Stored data

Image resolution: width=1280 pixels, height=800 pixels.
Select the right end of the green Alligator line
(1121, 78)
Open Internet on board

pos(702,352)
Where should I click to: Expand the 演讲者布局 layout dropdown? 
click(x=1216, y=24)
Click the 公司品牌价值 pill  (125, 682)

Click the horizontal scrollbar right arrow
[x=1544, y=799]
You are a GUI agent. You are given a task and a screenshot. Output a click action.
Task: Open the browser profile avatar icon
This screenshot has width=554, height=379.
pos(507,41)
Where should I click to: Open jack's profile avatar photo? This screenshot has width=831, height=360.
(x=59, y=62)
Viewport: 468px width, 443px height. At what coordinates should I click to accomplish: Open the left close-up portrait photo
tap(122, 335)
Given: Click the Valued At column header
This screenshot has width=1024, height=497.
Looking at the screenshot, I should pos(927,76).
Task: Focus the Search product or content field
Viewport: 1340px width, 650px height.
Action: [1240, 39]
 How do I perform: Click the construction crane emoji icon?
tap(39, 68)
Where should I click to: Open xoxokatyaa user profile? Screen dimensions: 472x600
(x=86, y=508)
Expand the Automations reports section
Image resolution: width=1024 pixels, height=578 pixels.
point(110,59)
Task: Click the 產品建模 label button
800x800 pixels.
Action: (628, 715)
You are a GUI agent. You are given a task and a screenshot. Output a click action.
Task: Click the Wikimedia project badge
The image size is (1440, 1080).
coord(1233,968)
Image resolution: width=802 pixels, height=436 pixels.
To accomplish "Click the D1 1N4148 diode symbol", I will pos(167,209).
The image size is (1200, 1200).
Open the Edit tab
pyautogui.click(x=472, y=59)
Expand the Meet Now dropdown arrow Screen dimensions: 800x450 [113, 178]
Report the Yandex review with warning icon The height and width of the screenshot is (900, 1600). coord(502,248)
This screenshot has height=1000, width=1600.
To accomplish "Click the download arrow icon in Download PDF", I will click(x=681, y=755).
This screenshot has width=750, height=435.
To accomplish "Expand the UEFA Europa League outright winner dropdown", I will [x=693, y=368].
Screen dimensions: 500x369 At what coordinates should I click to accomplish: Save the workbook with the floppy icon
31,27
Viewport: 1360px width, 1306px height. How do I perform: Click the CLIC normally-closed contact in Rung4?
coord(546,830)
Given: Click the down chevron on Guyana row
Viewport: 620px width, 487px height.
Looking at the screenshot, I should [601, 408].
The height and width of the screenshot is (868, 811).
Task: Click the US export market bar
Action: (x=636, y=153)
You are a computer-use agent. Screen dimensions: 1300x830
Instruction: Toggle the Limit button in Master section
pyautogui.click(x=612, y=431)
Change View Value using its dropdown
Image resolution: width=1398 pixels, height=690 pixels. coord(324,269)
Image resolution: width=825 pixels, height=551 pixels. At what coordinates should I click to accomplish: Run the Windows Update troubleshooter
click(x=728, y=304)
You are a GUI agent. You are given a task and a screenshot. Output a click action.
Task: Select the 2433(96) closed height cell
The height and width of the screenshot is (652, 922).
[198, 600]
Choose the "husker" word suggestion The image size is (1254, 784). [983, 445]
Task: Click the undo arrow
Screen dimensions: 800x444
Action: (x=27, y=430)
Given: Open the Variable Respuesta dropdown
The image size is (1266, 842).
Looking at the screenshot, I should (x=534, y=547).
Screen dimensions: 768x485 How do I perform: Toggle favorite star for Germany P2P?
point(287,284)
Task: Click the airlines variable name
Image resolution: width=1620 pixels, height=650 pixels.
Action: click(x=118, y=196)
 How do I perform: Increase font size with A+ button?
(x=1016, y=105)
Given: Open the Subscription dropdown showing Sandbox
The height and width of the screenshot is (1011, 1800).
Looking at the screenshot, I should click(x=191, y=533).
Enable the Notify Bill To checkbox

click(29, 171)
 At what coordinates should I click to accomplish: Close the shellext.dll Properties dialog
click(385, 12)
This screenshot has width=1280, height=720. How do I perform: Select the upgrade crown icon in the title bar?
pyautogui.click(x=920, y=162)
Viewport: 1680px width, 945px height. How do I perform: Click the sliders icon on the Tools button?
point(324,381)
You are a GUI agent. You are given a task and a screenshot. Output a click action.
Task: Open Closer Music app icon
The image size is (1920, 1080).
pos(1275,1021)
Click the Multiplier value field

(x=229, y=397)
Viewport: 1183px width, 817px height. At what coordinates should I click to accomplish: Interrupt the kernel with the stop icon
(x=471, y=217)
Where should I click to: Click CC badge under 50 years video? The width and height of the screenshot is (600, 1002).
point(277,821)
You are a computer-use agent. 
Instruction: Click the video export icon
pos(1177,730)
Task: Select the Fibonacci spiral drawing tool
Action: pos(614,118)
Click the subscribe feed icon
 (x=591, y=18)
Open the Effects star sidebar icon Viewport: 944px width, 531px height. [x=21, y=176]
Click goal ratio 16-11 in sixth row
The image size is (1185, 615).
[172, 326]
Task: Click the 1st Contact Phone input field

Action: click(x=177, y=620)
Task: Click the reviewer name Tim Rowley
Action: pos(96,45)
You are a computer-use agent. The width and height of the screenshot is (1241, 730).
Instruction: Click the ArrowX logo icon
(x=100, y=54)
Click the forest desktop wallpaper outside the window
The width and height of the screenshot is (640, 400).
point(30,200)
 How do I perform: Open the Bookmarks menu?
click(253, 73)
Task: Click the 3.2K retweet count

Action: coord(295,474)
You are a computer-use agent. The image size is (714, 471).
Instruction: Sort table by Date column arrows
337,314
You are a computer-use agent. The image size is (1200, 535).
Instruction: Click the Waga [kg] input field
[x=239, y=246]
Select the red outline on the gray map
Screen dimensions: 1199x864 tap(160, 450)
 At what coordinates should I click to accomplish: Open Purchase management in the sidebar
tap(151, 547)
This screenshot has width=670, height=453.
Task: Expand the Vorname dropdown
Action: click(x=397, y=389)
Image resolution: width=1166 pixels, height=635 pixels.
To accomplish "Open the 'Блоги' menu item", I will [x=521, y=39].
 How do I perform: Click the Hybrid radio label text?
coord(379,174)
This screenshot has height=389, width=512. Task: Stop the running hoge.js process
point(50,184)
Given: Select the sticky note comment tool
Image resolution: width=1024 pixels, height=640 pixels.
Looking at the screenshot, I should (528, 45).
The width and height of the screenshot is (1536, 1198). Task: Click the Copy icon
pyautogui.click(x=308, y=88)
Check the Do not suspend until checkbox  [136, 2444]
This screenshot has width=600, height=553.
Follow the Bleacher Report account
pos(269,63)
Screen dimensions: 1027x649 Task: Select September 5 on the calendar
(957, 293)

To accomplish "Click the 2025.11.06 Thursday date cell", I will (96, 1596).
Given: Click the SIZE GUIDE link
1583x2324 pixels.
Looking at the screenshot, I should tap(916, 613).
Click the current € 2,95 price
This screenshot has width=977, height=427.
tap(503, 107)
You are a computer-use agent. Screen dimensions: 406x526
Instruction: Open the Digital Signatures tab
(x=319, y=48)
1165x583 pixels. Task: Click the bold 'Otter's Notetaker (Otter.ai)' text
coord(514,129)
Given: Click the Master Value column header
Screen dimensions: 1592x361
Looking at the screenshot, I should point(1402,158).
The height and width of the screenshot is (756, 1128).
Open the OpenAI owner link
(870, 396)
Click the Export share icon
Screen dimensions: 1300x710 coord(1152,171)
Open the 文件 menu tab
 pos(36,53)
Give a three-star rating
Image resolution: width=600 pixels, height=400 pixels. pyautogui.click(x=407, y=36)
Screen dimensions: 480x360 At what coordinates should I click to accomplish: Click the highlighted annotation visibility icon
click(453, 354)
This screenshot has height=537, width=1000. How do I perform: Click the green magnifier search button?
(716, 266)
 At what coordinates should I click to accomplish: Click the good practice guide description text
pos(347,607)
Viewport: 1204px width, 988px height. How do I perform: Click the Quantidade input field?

Brief> Take the records and restate them word for word.

Expected output>
Image resolution: width=1280 pixels, height=800 pixels.
Select the right end of the green Alligator line
(1121, 78)
Open Internet on board

pos(702,352)
Where should I click to: Expand the 演讲者布局 layout dropdown? 
click(x=1216, y=24)
Click the 公司品牌价值 pill  (125, 682)

Click the horizontal scrollbar right arrow
[x=1544, y=799]
You are a GUI agent. You are given a task and a screenshot. Output a click action.
Task: Open the browser profile avatar icon
This screenshot has width=554, height=379.
pos(507,41)
Where should I click to: Open jack's profile avatar photo? This screenshot has width=831, height=360.
(x=59, y=62)
Viewport: 468px width, 443px height. At what coordinates should I click to accomplish: Open the left close-up portrait photo
tap(122, 335)
Given: Click the Valued At column header
This screenshot has width=1024, height=497.
Looking at the screenshot, I should pos(927,76).
Task: Focus the Search product or content field
Viewport: 1340px width, 650px height.
Action: [1240, 39]
 How do I perform: Click the construction crane emoji icon?
tap(39, 68)
Where should I click to: Open xoxokatyaa user profile? Screen dimensions: 472x600
(x=86, y=508)
Expand the Automations reports section
Image resolution: width=1024 pixels, height=578 pixels.
point(110,59)
Task: Click the 產品建模 label button
800x800 pixels.
Action: (628, 715)
You are a GUI agent. You are given a task and a screenshot. Output a click action.
Task: Click the Wikimedia project badge
The image size is (1440, 1080).
coord(1233,968)
Image resolution: width=802 pixels, height=436 pixels.
To accomplish "Click the D1 1N4148 diode symbol", I will pos(167,209).
The image size is (1200, 1200).
Open the Edit tab
pyautogui.click(x=472, y=59)
Expand the Meet Now dropdown arrow Screen dimensions: 800x450 [113, 178]
Report the Yandex review with warning icon The height and width of the screenshot is (900, 1600). coord(502,248)
This screenshot has height=1000, width=1600.
To accomplish "Click the download arrow icon in Download PDF", I will click(x=681, y=755).
This screenshot has width=750, height=435.
To accomplish "Expand the UEFA Europa League outright winner dropdown", I will [x=693, y=368].
Screen dimensions: 500x369 At what coordinates should I click to accomplish: Save the workbook with the floppy icon
31,27
Viewport: 1360px width, 1306px height. How do I perform: Click the CLIC normally-closed contact in Rung4?
coord(546,830)
Given: Click the down chevron on Guyana row
Viewport: 620px width, 487px height.
Looking at the screenshot, I should [601, 408].
The height and width of the screenshot is (868, 811).
Task: Click the US export market bar
Action: (x=636, y=153)
You are a computer-use agent. Screen dimensions: 1300x830
Instruction: Toggle the Limit button in Master section
pyautogui.click(x=612, y=431)
Change View Value using its dropdown
Image resolution: width=1398 pixels, height=690 pixels. coord(324,269)
Image resolution: width=825 pixels, height=551 pixels. At what coordinates should I click to accomplish: Run the Windows Update troubleshooter
click(x=728, y=304)
You are a GUI agent. You are given a task and a screenshot. Output a click action.
Task: Select the 2433(96) closed height cell
The height and width of the screenshot is (652, 922).
[198, 600]
Choose the "husker" word suggestion The image size is (1254, 784). [983, 445]
Task: Click the undo arrow
Screen dimensions: 800x444
Action: (x=27, y=430)
Given: Open the Variable Respuesta dropdown
The image size is (1266, 842).
Looking at the screenshot, I should (x=534, y=547).
Screen dimensions: 768x485 How do I perform: Toggle favorite star for Germany P2P?
point(287,284)
Task: Click the airlines variable name
Image resolution: width=1620 pixels, height=650 pixels.
Action: click(x=118, y=196)
 How do I perform: Increase font size with A+ button?
(x=1016, y=105)
Given: Open the Subscription dropdown showing Sandbox
The height and width of the screenshot is (1011, 1800).
Looking at the screenshot, I should click(x=191, y=533).
Enable the Notify Bill To checkbox

click(29, 171)
 At what coordinates should I click to accomplish: Close the shellext.dll Properties dialog
click(385, 12)
This screenshot has width=1280, height=720. How do I perform: Select the upgrade crown icon in the title bar?
pyautogui.click(x=920, y=162)
Viewport: 1680px width, 945px height. How do I perform: Click the sliders icon on the Tools button?
point(324,381)
You are a GUI agent. You are given a task and a screenshot. Output a click action.
Task: Open Closer Music app icon
The image size is (1920, 1080).
pos(1275,1021)
Click the Multiplier value field

(x=229, y=397)
Viewport: 1183px width, 817px height. At what coordinates should I click to accomplish: Interrupt the kernel with the stop icon
(x=471, y=217)
Where should I click to: Click CC badge under 50 years video? The width and height of the screenshot is (600, 1002).
point(277,821)
You are a computer-use agent. 
Instruction: Click the video export icon
pos(1177,730)
Task: Select the Fibonacci spiral drawing tool
Action: pos(614,118)
Click the subscribe feed icon
 (x=591, y=18)
Open the Effects star sidebar icon Viewport: 944px width, 531px height. [x=21, y=176]
Click goal ratio 16-11 in sixth row
The image size is (1185, 615).
[172, 326]
Task: Click the 1st Contact Phone input field

Action: click(x=177, y=620)
Task: Click the reviewer name Tim Rowley
Action: pos(96,45)
You are a computer-use agent. The width and height of the screenshot is (1241, 730).
Instruction: Click the ArrowX logo icon
(x=100, y=54)
Click the forest desktop wallpaper outside the window
The width and height of the screenshot is (640, 400).
point(30,200)
 How do I perform: Open the Bookmarks menu?
click(253, 73)
Task: Click the 3.2K retweet count

Action: coord(295,474)
You are a computer-use agent. The image size is (714, 471).
Instruction: Sort table by Date column arrows
337,314
You are a computer-use agent. The image size is (1200, 535).
Instruction: Click the Waga [kg] input field
[x=239, y=246]
Select the red outline on the gray map
Screen dimensions: 1199x864 tap(160, 450)
 At what coordinates should I click to accomplish: Open Purchase management in the sidebar
tap(151, 547)
This screenshot has width=670, height=453.
Task: Expand the Vorname dropdown
Action: click(x=397, y=389)
Image resolution: width=1166 pixels, height=635 pixels.
To accomplish "Open the 'Блоги' menu item", I will [x=521, y=39].
 How do I perform: Click the Hybrid radio label text?
coord(379,174)
This screenshot has height=389, width=512. Task: Stop the running hoge.js process
point(50,184)
Given: Select the sticky note comment tool
Image resolution: width=1024 pixels, height=640 pixels.
Looking at the screenshot, I should (528, 45).
The width and height of the screenshot is (1536, 1198). Task: Click the Copy icon
pyautogui.click(x=308, y=88)
Check the Do not suspend until checkbox  [136, 2444]
This screenshot has width=600, height=553.
Follow the Bleacher Report account
pos(269,63)
Screen dimensions: 1027x649 Task: Select September 5 on the calendar
(957, 293)

To accomplish "Click the 2025.11.06 Thursday date cell", I will (96, 1596).
Given: Click the SIZE GUIDE link
1583x2324 pixels.
Looking at the screenshot, I should tap(916, 613).
Click the current € 2,95 price
This screenshot has width=977, height=427.
tap(503, 107)
You are a computer-use agent. Screen dimensions: 406x526
Instruction: Open the Digital Signatures tab
(x=319, y=48)
1165x583 pixels. Task: Click the bold 'Otter's Notetaker (Otter.ai)' text
coord(514,129)
Given: Click the Master Value column header
Screen dimensions: 1592x361
Looking at the screenshot, I should point(1402,158).
The height and width of the screenshot is (756, 1128).
Open the OpenAI owner link
(870, 396)
Click the Export share icon
Screen dimensions: 1300x710 coord(1152,171)
Open the 文件 menu tab
 pos(36,53)
Give a three-star rating
Image resolution: width=600 pixels, height=400 pixels. pyautogui.click(x=407, y=36)
Screen dimensions: 480x360 At what coordinates should I click to accomplish: Click the highlighted annotation visibility icon
click(453, 354)
This screenshot has height=537, width=1000. How do I perform: Click the green magnifier search button?
(716, 266)
 At what coordinates should I click to accomplish: Click the good practice guide description text
pos(347,607)
Viewport: 1204px width, 988px height. How do I perform: Click the Quantidade input field?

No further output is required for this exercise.